City of Arlington: Measuring students’ satisfaction levels for transit services: An application of latent class analysis
By Shared-Use Mobility Center
Sep 1, 2024
Title: Measuring students’ satisfaction levels for transit services: An application of latent class analysis
Authors: Raya Etminani-Ghasrodashti (Texas A&M Transportation Institute), Muhammad Khan (University of Texas at Arlington), Ronik Ketankumar Patel (University of Texas at Arlington), Sharareh Kermanshachi (University of Texas at Arlington), Jay Michael Rosenberger (University of Texas at Arlington), Apurva Pamidimukkala (University of Texas at Arlington), Greg Hladik (University of Texas at Arlington), Ann Foss (City of Arlington)

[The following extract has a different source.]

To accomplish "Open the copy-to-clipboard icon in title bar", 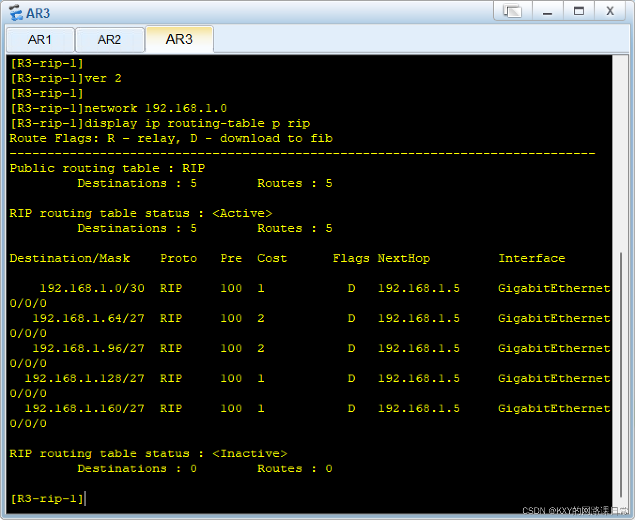I will pos(512,11).
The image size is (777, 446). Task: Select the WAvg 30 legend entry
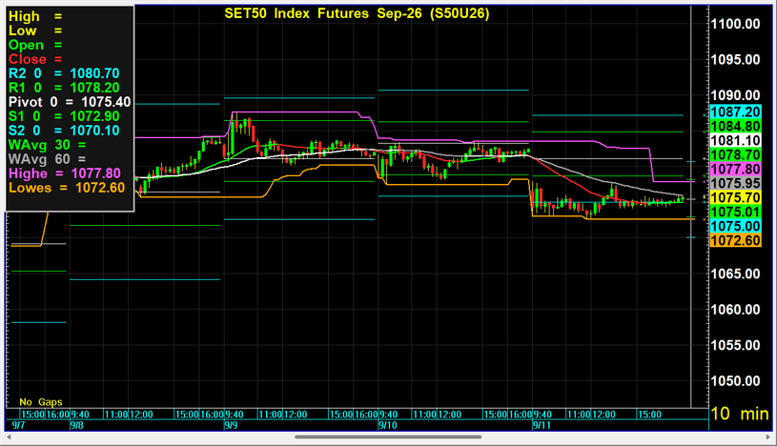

Published in: International Journal of Transportation Science and Technology
Publication Date: September 2024
Abstract: Past studies have identified the general public’s level of satisfaction with the service attributes of conventional fixed-route transit and ridesharing services, but few have limited their focus to students. This study employs latent class cluster analysis (LCCA) to identify clusters of university students, based on their satisfaction levels of the attributes of conventional fixed-route and ridesharing services, and uses a latent class behavioral model of a sample of university students in Arlington, Texas to explore the heterogeneity of their preferences toward ridesharing services. The results indicate that younger- and lower-income populations are more likely to be satisfied with on-demand ridesharing services than older- and higher-income populations, females are more likely to be satisfied with ridesharing services than males, and domestic students are more likely to be satisfied with ridesharing services than international students. The outcomes of the study will provide transportation planners with new insights about the significance of sociodemographic factors on the satisfaction level of those who use conventional transit and on-demand ridesharing services and will help them incorporate strategies that will make their services more attractive to their potential ridership.